In Diversified Foods, Inc. v. First Nat'l Bank, 605 A.2d 609, 613 (Me. 1992), the court announced that § 1-203 (with UCC § 1-201) imposes a subjective duty of good faith with respect to a demand instrument, but the opinion provides no reasoning to support that conclusion, nor does it explain in what respect, if at all, § 1-203 imposes a duty of subjective good faith in the decision to demand payment of amounts due on a demand note.
[8] Among the events whose occurrence would make the note due and payable without demand were: the failure to pay interest when due; the death or insolvency of Miller Furs or either Miller; the failure of a guarantor to pay his or her debts when due; and default under the security agreement executed with the note.

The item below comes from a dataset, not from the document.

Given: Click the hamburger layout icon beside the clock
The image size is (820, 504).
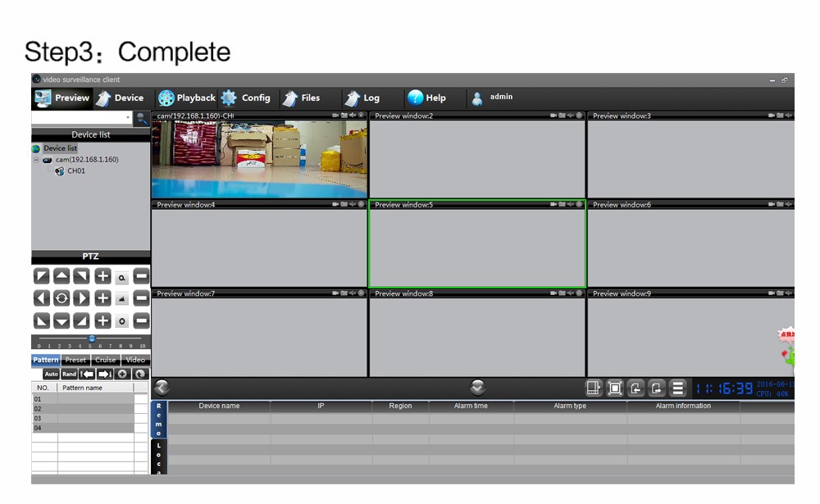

[9] When the bank demanded payment of the obligation represented by the note, it expressed concern over Miller Furs's poor financial performance and stated the time within which Miller Furs had to arrange to pay the debt or to provide a reasonable plan to repay the debt. Because we conclude that the bank could demand payment of the obligation of the note without reason and even in bad faith, we need not consider whether the bank's concern was expressed in good faith or with any other state of mind.